Supplied passage>
····················
I encountered my first tea-drinking crisis when I was in my first year at Aberdeen University.  I had a room in Halls, which was very well kitted out, apart from having nowhere to keep milk cold.  No problem, I thought!  Aberdeen isn’t exactly renowned for its tropical heat, so I put my milk on my windowsill.  Problem solved: for all of two days.  Aberdeen may not be renowned for its tropical heat; but it is renowned for its enormous and plentiful seagulls.  It seems that I wasn’t the first person to have the windowsill idea, and the seagulls had learned to knock the milk off the windowsill and drink it.  How clever.

But all was not lost.  My mother is not one to shy away from a challenge, and she sent me the perfect solution: a tin of powdered milk.  Grim, grim, grim.  I learned to drink my tea black.

My second tea-drinking crisis came when I was ill.  I was told to avoid all stimulants, including caffeine, which apparently included tea.  It seemed excessive but I was prepared to do whatever it took to get better.  Luckily, Alexander McCall Smith had started publishing his books about the No1 Ladies Detective Agency, and I knew that Rooibos, or Redbush, tea didn’t have caffeine, and was drunk by very smart ladies.
····················
Given information>
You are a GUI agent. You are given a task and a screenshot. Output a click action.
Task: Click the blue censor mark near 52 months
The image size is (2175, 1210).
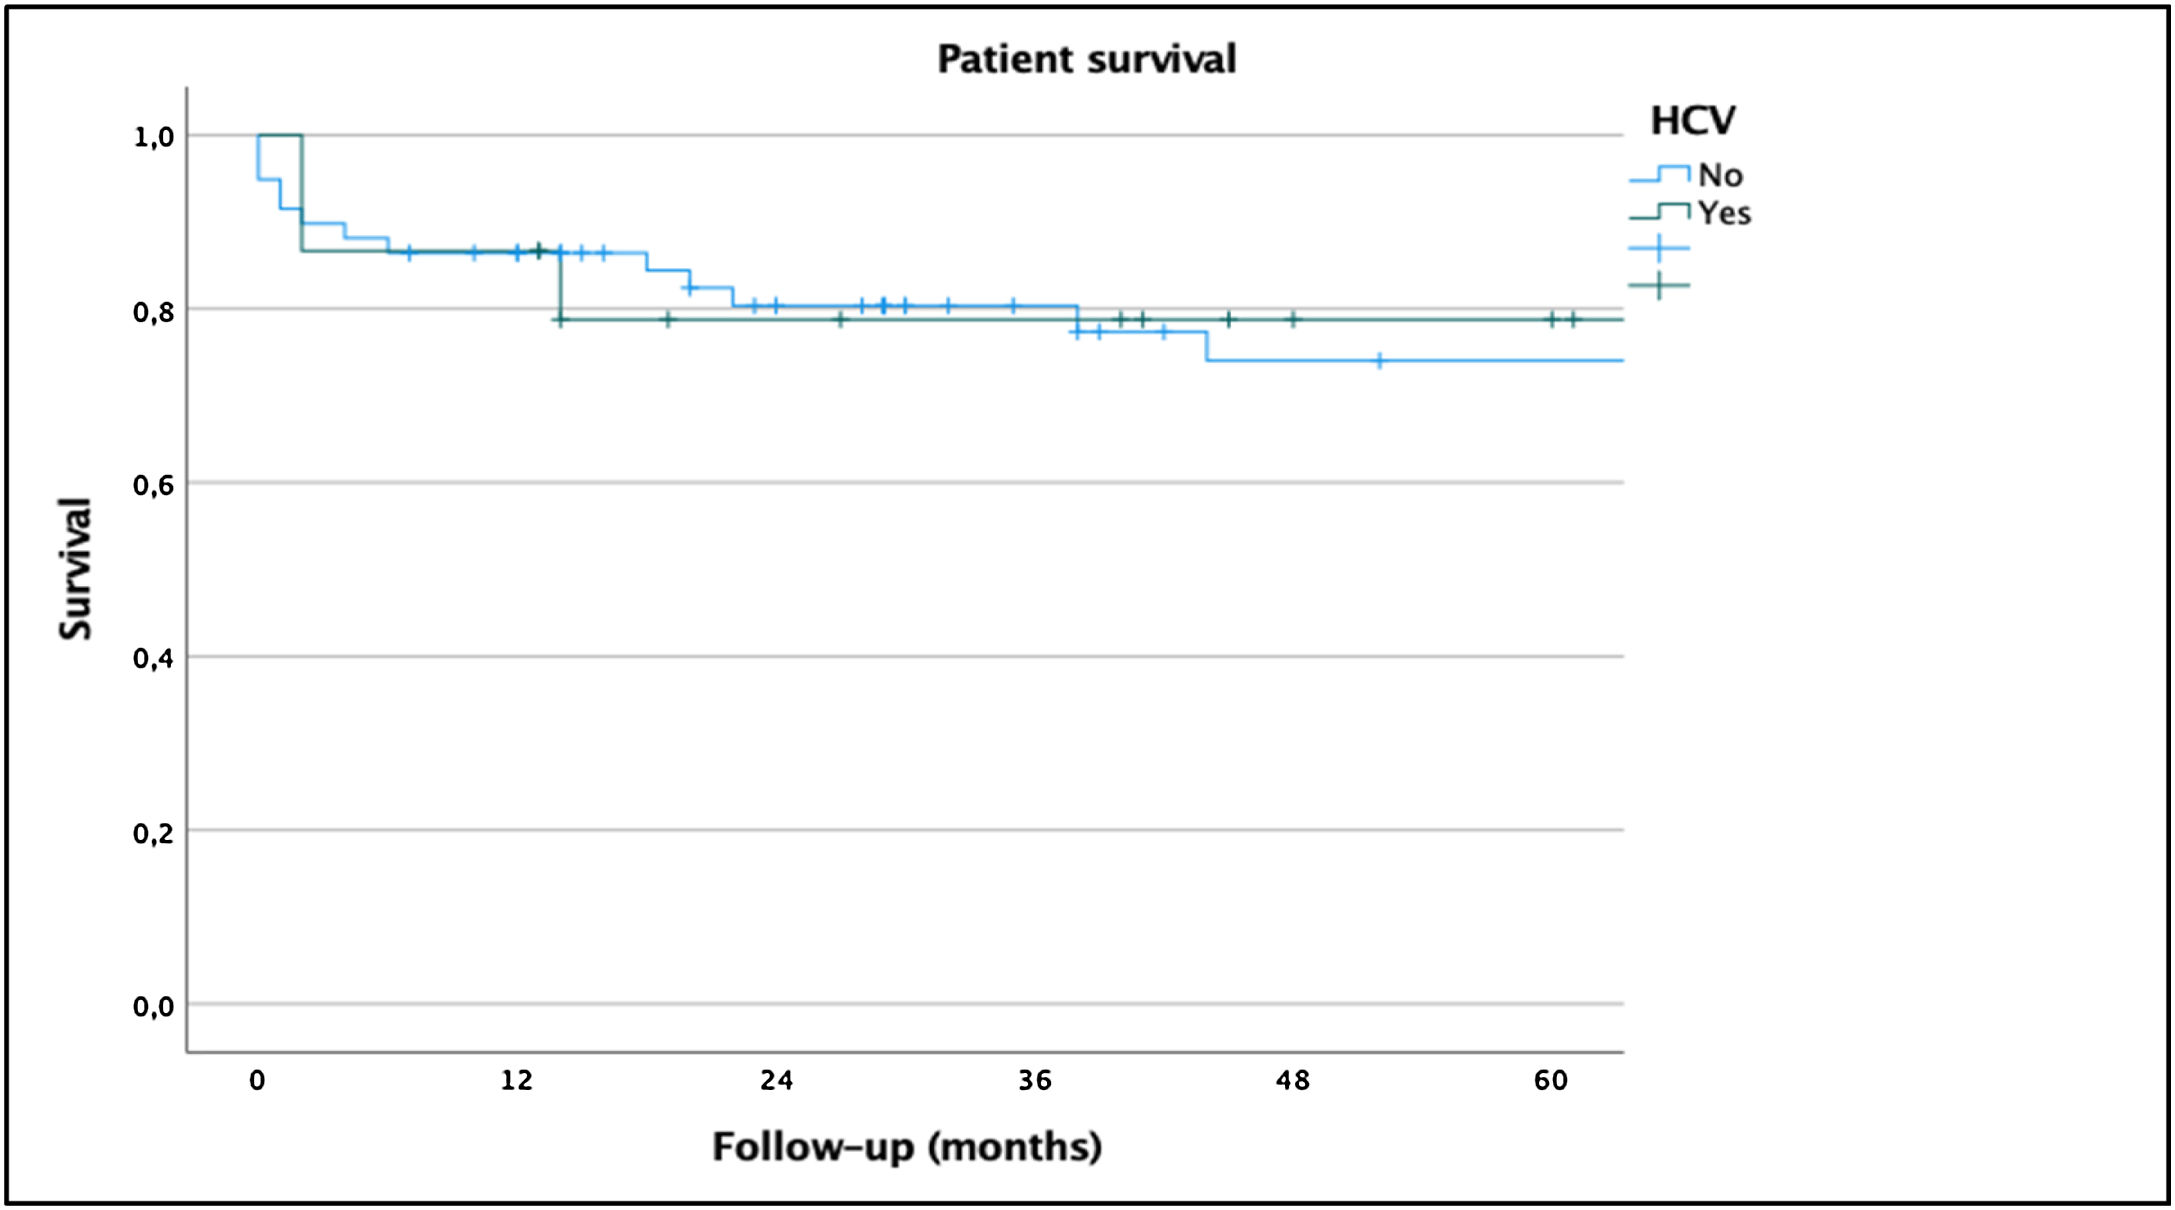[x=1380, y=360]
····················
Work instructions>
1. In the passage about tea-drinking crises, what did the writer's mother send as a solution to the milk problem?
2. Summarize the passage about tea-drinking crises in two sentences.
3. Carry on the passage about tea-drinking crises from the point where it stops.
The lines above have nothing to do with this work.

Answers for this exercise>
1. She sent a tin of powdered milk.

2. In the writer's first year at Aberdeen University, seagulls knocked milk kept on the windowsill of a room in Halls off and drank it, and after the powdered milk the writer's mother sent proved grim, the writer learned to drink tea black. A second crisis came during an illness when the writer had to avoid caffeine, including tea, but knew from Alexander McCall Smith's books that Rooibos, or Redbush, tea had no caffeine.

3.
At first, very few cafes and restaurants offered it, but to my delight, as time wore on, more and more places were starting to stock it: hooray!  But to my horror I am once again facing a tea-drinking crisis.  If not a catastrophe.  It seems that the hospitality industry aren’t content to rest on their tea laurels and let that be that.  No.  Instead they are obsessed with serving an ever-changing variety of adulterated teas.  Citrus fruit, vanilla, honey, lavender.  Lavender tea???  What?!?  The other day I was in a cafe and I asked if their ‘Scottish Rooibos’ tea was plain Rooibos tea.  Yes of course, said the waitress, five minutes before she served me honey flavoured rooibos.  Sigh!

So where does this leave me?  I’m quite limited in terms of what I like to drink.  Rooibos Tea, Green Tea (and don’t get me started on the flavours they put in that!), Camomile Tea (again, leave it alone people!), water, wine, vodka.  So if I’m in a cafe, and all the teas I like are adulterated with crappy flavours they don’t need, I’m left with water.  Which I kind of object to paying for when I can just have tap water.  But I don’t want to take up a table just drinking tap water.  So unless you want me tipsy at 10am, can you please, please, let tea be tea.